## EXERCISE DIRECTIONS
What follows is a set of records; copy all of it exactly.

## DATASET CONTENT

━━━━━━

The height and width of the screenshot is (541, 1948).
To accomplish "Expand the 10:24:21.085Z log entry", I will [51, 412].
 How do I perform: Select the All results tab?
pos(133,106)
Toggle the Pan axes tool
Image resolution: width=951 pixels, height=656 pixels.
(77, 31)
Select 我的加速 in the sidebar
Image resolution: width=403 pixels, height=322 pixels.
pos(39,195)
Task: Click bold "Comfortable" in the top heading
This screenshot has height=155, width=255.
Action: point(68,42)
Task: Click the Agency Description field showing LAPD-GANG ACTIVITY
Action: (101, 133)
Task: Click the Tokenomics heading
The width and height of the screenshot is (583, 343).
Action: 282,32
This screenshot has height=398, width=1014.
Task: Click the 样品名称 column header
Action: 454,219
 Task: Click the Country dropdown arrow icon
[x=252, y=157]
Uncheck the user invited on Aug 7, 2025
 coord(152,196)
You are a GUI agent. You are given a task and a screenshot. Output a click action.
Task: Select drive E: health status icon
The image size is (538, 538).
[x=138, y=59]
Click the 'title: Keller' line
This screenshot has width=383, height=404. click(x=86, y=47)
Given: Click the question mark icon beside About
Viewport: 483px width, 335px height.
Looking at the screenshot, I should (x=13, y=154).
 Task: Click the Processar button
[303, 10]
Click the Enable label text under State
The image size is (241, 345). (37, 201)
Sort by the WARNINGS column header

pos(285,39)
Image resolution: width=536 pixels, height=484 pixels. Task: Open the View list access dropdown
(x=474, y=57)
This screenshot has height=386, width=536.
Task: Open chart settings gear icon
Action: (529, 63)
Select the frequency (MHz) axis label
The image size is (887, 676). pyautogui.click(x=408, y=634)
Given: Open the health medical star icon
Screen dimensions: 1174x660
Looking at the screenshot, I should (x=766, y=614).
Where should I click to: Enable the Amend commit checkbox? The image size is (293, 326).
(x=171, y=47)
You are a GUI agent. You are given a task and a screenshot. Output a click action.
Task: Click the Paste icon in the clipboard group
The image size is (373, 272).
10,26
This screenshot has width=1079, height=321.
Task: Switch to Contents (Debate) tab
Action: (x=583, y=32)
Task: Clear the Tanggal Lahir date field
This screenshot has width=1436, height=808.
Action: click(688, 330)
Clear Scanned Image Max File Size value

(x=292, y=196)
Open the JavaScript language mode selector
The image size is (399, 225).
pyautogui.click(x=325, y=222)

━━━━━━

## REPLY
The height and width of the screenshot is (541, 1948).
To accomplish "Expand the 10:24:21.085Z log entry", I will [51, 412].
 How do I perform: Select the All results tab?
pos(133,106)
Toggle the Pan axes tool
Image resolution: width=951 pixels, height=656 pixels.
(77, 31)
Select 我的加速 in the sidebar
Image resolution: width=403 pixels, height=322 pixels.
pos(39,195)
Task: Click bold "Comfortable" in the top heading
This screenshot has height=155, width=255.
Action: point(68,42)
Task: Click the Agency Description field showing LAPD-GANG ACTIVITY
Action: (101, 133)
Task: Click the Tokenomics heading
The width and height of the screenshot is (583, 343).
Action: 282,32
This screenshot has height=398, width=1014.
Task: Click the 样品名称 column header
Action: 454,219
 Task: Click the Country dropdown arrow icon
[x=252, y=157]
Uncheck the user invited on Aug 7, 2025
 coord(152,196)
You are a GUI agent. You are given a task and a screenshot. Output a click action.
Task: Select drive E: health status icon
The image size is (538, 538).
[x=138, y=59]
Click the 'title: Keller' line
This screenshot has width=383, height=404. click(x=86, y=47)
Given: Click the question mark icon beside About
Viewport: 483px width, 335px height.
Looking at the screenshot, I should (x=13, y=154).
 Task: Click the Processar button
[303, 10]
Click the Enable label text under State
The image size is (241, 345). (37, 201)
Sort by the WARNINGS column header

pos(285,39)
Image resolution: width=536 pixels, height=484 pixels. Task: Open the View list access dropdown
(x=474, y=57)
This screenshot has height=386, width=536.
Task: Open chart settings gear icon
Action: (529, 63)
Select the frequency (MHz) axis label
The image size is (887, 676). pyautogui.click(x=408, y=634)
Given: Open the health medical star icon
Screen dimensions: 1174x660
Looking at the screenshot, I should (x=766, y=614).
Where should I click to: Enable the Amend commit checkbox? The image size is (293, 326).
(x=171, y=47)
You are a GUI agent. You are given a task and a screenshot. Output a click action.
Task: Click the Paste icon in the clipboard group
The image size is (373, 272).
10,26
This screenshot has width=1079, height=321.
Task: Switch to Contents (Debate) tab
Action: (x=583, y=32)
Task: Clear the Tanggal Lahir date field
This screenshot has width=1436, height=808.
Action: click(688, 330)
Clear Scanned Image Max File Size value

(x=292, y=196)
Open the JavaScript language mode selector
The image size is (399, 225).
pyautogui.click(x=325, y=222)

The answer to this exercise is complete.